I don’t understand your objection. I don’t see why top schools shouldn’t have top facilities. Kellogg is majorly updating their facilities too.

https://www.youtube.com/watch?v=1a8pI65emDE

@Pizzagirl‌

First of all, spending money on facilities is crowding out other worthwhile things like scholarships, research, and more teachers. And especially when you’re just goldplating your facilities it’s especially egregious. Second, it creates a really unhealthy competition between the rich schools and the less wealthy schools. Do we really want universities to play “keep up with the Joneses” when we’re talking about facilities? Third, this is one of the reasons that we can’t put a cap on tuition increases. Less wealthy schools have to build more dorm rooms and grow their endowment or else they will fall in the rankings, and it’s just a vicious cycle. And since I’m sure you’re going to ask, what business if it of ours? Well, since taxpayers are in some ways subsidizing what the schools are choosing to spend it it on, I think we have a right to object when it gets so far out of the educational mission.

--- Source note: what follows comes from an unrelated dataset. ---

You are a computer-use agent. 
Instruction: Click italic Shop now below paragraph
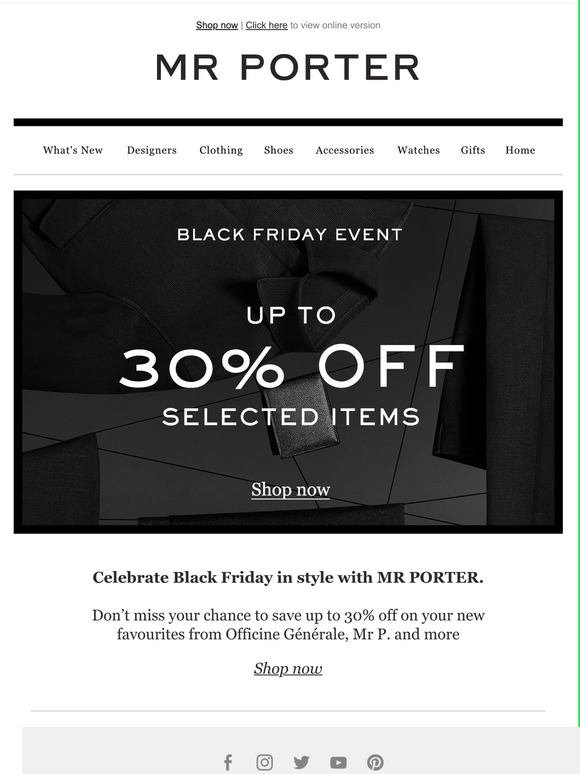tap(288, 668)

Now, let me make clear, I have no problems with universities raising money and trying to carry out their mission, but at some point it becomes so out of proportion to what their educational mission is, I think we have to question (and donors should question) why they are actually doing it. Just think, with the $1 billion raised by Harvard last year, they could have paid for 20,000 students to attend Harvard. That’s insane.

It is wonderful that schools raise money for research and education. I am certain that this is the stated mission of virtually every major university. I find it hard to believe that gold-plated, obscenely decadent facilities fulfill any worthy goal. However, it’s their money. If that’s how the donors want it spent, it’s none of my business. Does anyone really believe that these schools truly care about the world anyway?

@purpletitan said:

But whether JHU is mentioned on an arbitrary list like that really is meaningless. Does that mean that Harvard or Stanford is affording a better education for its students than JHU or is doing better research than JHU because of all their money? No, not at all. They might be able to attract “better” students than JHU because they have better gym facilities and better football teams, but really, what has the money gotten them? (And based on location, Baltimore vs. Cambridge/Palo Alto, they probably would have gotten the student anyway.)

And why shouldn’t Harvard celebrate the fact that other schools have emerged that are its equal in providing an education. Have they lost out on a single thing because Stanford is suddenly unseating them from their centuries spot atop the college heap? Bragging rights are only good for bragging.

Harvard has is able use their funds to offer some of the best need-based FA available. I don’t see the problem here.

Pretty sure Harvard could just stop charging tuition and fundraising and fund itself entirely through return on endowment.